Why cancer study designs fail

by | 5th Feb 2007 | News

Researchers produce ever more sophisticated cancer treatments. Unfortunately, clinical trial design hasn’t kept pace, researchers at Memorial Sloan-Kettering Cancer Center warn in Clinical Cancer Research.

Researchers produce ever more sophisticated cancer treatments. Unfortunately, clinical trial design hasn’t kept pace, researchers at Memorial Sloan-Kettering Cancer Center warn in Clinical Cancer Research.

Only nine of the 70 Phase II studies relying on historical data that they reviewed provided sufficient information to allow clinicians and researchers to accurately judge the benefits offered by a new agent. “We are facing a new and growing problem in clinical trial testing,” said the study’s lead author, Andrew Vickers, a research methodologist. “While the drugs have changed, researchers are still using the same old methods to gauge how effective they are.”

Conventionally, researchers tested whether cancer therapies, usually chemotherapy, shrunk tumours in patients with advanced cancer.

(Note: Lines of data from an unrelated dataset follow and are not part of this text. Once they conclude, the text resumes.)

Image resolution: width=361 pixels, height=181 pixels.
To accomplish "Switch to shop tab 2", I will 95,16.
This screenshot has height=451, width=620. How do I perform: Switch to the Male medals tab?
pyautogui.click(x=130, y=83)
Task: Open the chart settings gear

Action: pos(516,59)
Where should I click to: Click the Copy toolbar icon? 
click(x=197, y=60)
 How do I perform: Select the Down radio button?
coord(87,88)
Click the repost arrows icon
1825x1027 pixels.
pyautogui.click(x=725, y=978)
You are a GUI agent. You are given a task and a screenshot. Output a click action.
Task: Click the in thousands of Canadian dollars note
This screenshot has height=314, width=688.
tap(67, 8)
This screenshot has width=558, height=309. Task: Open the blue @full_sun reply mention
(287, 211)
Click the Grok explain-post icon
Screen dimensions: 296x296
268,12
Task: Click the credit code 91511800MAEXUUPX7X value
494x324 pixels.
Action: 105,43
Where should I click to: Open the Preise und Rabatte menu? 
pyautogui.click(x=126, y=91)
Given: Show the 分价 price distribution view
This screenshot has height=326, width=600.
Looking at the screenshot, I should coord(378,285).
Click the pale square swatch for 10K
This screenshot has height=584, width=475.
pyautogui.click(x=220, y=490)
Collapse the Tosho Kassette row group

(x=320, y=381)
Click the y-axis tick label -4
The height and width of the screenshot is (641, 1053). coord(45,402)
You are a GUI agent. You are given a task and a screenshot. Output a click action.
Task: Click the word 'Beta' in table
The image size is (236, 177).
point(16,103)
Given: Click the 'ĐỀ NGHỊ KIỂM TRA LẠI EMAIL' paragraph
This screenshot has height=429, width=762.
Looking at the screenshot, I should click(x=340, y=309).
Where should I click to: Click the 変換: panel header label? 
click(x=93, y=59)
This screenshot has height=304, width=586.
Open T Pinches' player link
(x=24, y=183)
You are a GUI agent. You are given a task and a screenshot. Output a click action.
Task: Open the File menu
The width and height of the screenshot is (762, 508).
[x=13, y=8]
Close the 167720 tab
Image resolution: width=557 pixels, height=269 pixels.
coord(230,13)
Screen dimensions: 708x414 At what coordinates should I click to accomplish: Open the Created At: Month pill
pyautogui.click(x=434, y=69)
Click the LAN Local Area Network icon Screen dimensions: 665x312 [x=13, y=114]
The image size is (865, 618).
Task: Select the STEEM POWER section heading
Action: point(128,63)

However, some modern targeted therapies slow tumour progression and, therefore, the studies enrol patients with less advanced cancer. Furthermore, new drugs are often added to existing combinations. In such cases, “it can be hard to answer the question of whether patients are doing better than expected,” Dr Vickers said.

Protocol variance

In Phase II studies, if the results meet or exceed the target, the treatment moves along development. If it fails, and there is no compelling reason otherwise, development stops. Some protocols specify that a certain proportion of patients show a complete or partial response for the treatment to be deemed effective. Other protocols base the assessment on the proportion of the original group alive at a predetermined time. Assume that 30% of patients taking a combination of two chemotherapy drugs survive a year. Any additional drug has to jump over the 30% barrier. “So we have to be pretty certain that the 30% target is correct,” he said. Unfortunately, that’s where some current research can fall short.

In some cases, the benefits should be obvious. The paper remarks that few second and third line cytotoxics show a survival benefit and “response rates are typically very low”. In such cases it’s “highly unlikely” that a tumour will shrink without treatment. So researchers set the barrier slightly above zero, typically 5 or 10%. However, when researchers add the novel agent to an existing standard, they rely on historical data to the standard regimen to set the barrier.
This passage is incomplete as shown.